Un jour plus tard, le 14 janvier, l'ancien ministre de la Culture Jean-Jacques Aillagon racontait dans Le Nouvel Obs comment il avait été, dans les années 70, "traité médicalement. J’ai suivi des traitements hormonaux, même des cures de sommeil, écrit-il. Les médecins pensaient que l’homosexualité était une forme de dépression nerveuse. Et puis j’ai réalisé que je n’avais pas de problème de santé, j’étais homosexuel, voilà tout."
Principale figure médiatique des opposants au mariage des homosexuels, la chroniqueuse mondaine Frigide Barjot a provoqué l'ire du patron du Banana Café, bar gay parisien pro-mariage, dont elle dit pourtant être proche. "Elle use et abuse d’un blouson du Banana Café qu’elle a obtenu il y a une quinzaine d’années, mais cela fait maintenant trois ans qu’elle n’a plus mis les pieds dans notre bar. Et elle n’y est plus la bienvenue. Cela doit cesser", dit-il sur Le Plus.
Sites et court métrage de soutien
Et les esprits s'échauffent. Les opposants au mariage pour tous ont beau assurer qu'ils ne sont pas homophobes, une partie de la communauté gay se sent de plus en plus attaquée, stigmatisée, meurtrie. Des militants ont créé le site Courageontaime, comme un grand cri d'amour destiné à rassurer les homosexuels sur leur place dans la société. Sous une forme différente, ce court métrage de soutien, intitulé Je sais (Tu as raison), affiche la même ambition.

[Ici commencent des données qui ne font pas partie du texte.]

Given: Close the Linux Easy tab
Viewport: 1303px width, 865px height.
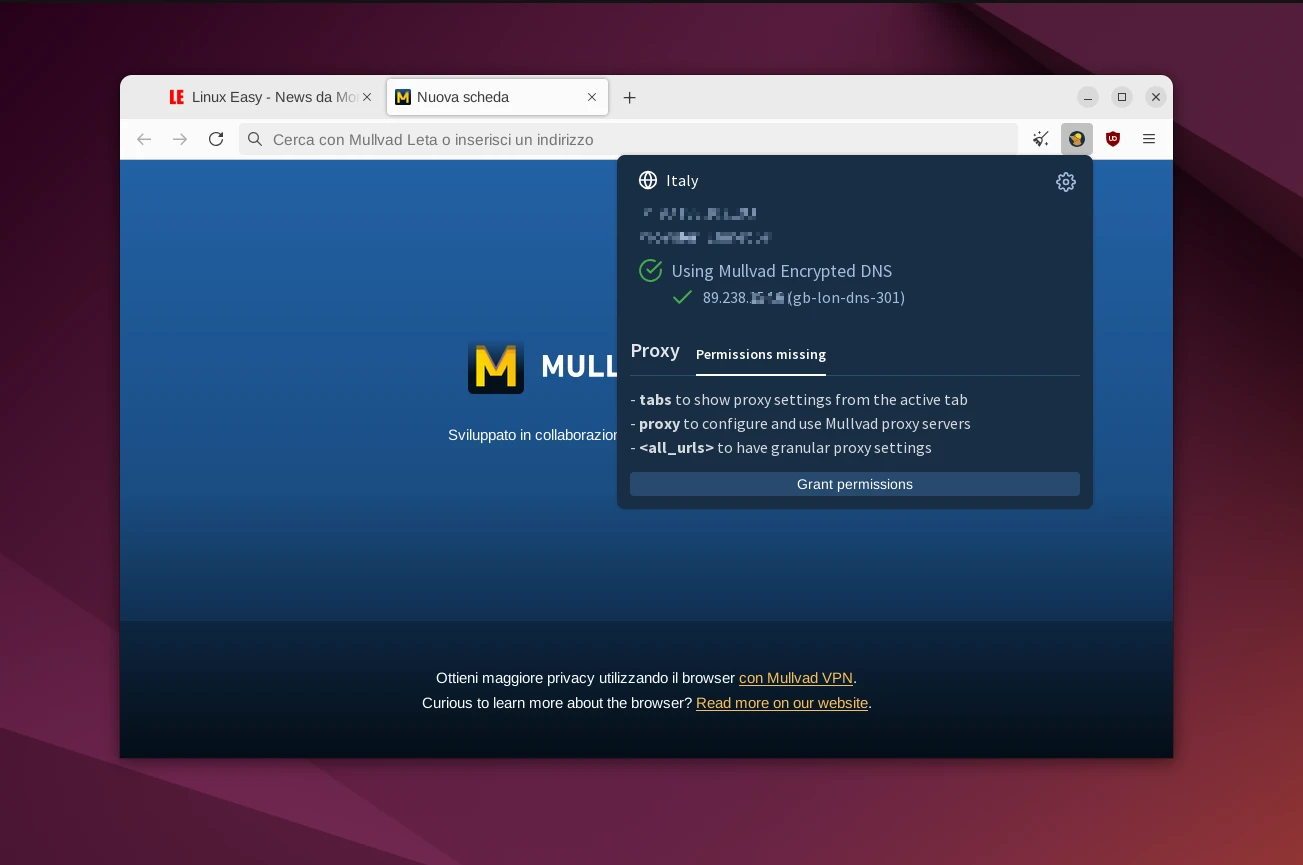Looking at the screenshot, I should (x=367, y=97).
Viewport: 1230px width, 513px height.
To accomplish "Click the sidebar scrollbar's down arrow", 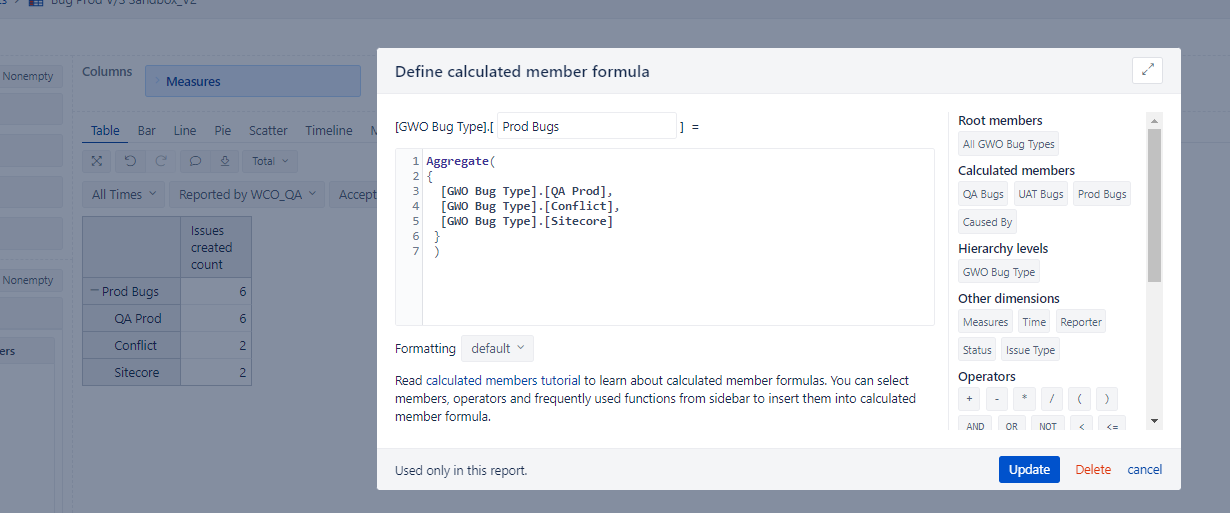I will [1155, 422].
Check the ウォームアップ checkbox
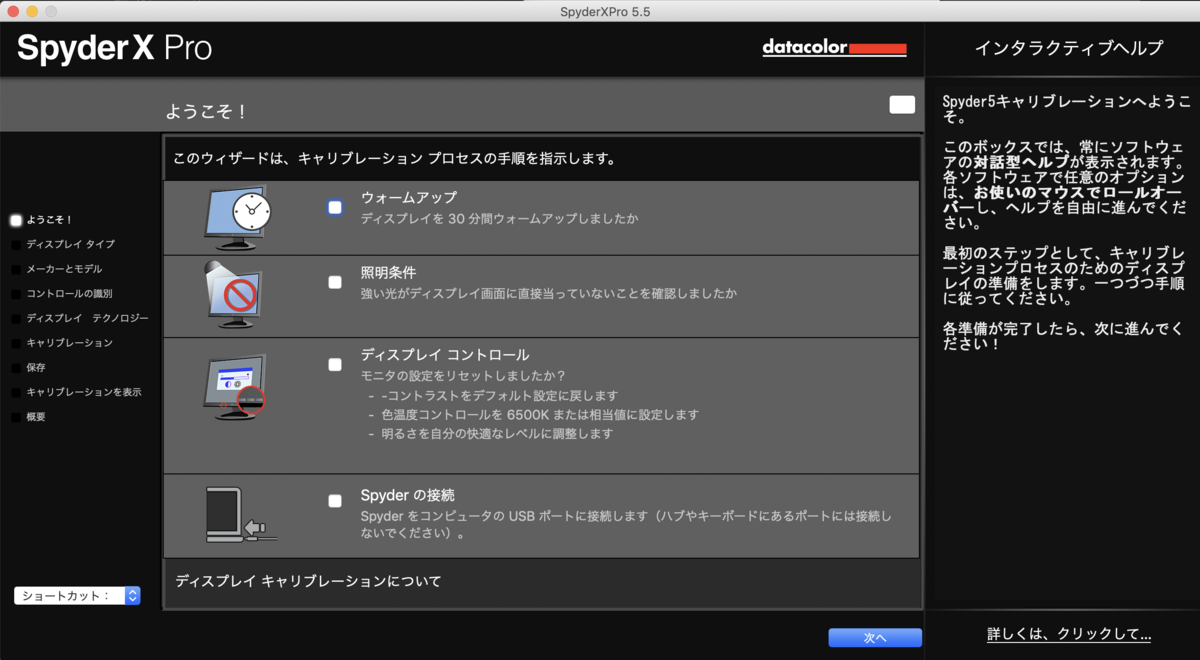This screenshot has width=1200, height=660. (335, 207)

A droite, Roselyne Bachelot n'est plus la seule figure publique à défendre le projet, ou à ne pas s'y opposer. La jeune militante UMP Aurore Bergé a expliqué, dans une tribune publiée elle aussi sur Le Plus, pourquoi elle ira manifester pour le projet de loi le 27 janvier, et ce en dépit des prises de position de son parti : "Je ne vois pas en quoi l’homosexualité empêcherait d’être un bon parent, l’hétérosexualité n’ayant par ailleurs jamais empêché d’en faire de mauvais."
Le 13 janvier, au moins 300 000 personnes sont descendues dans les rues contre le mariage des homosexuels et l'homoparentalité. La Manifestation pour l'égalité du 27 janvier saura-t-elle rassembler autant de monde ? Ce jour-là, les manifestants ne défileront pas seulement pour défendre un projet de loi. Ils adresseront aussi un message de soutien global à toutes les personnes potentiellement concernées par le texte.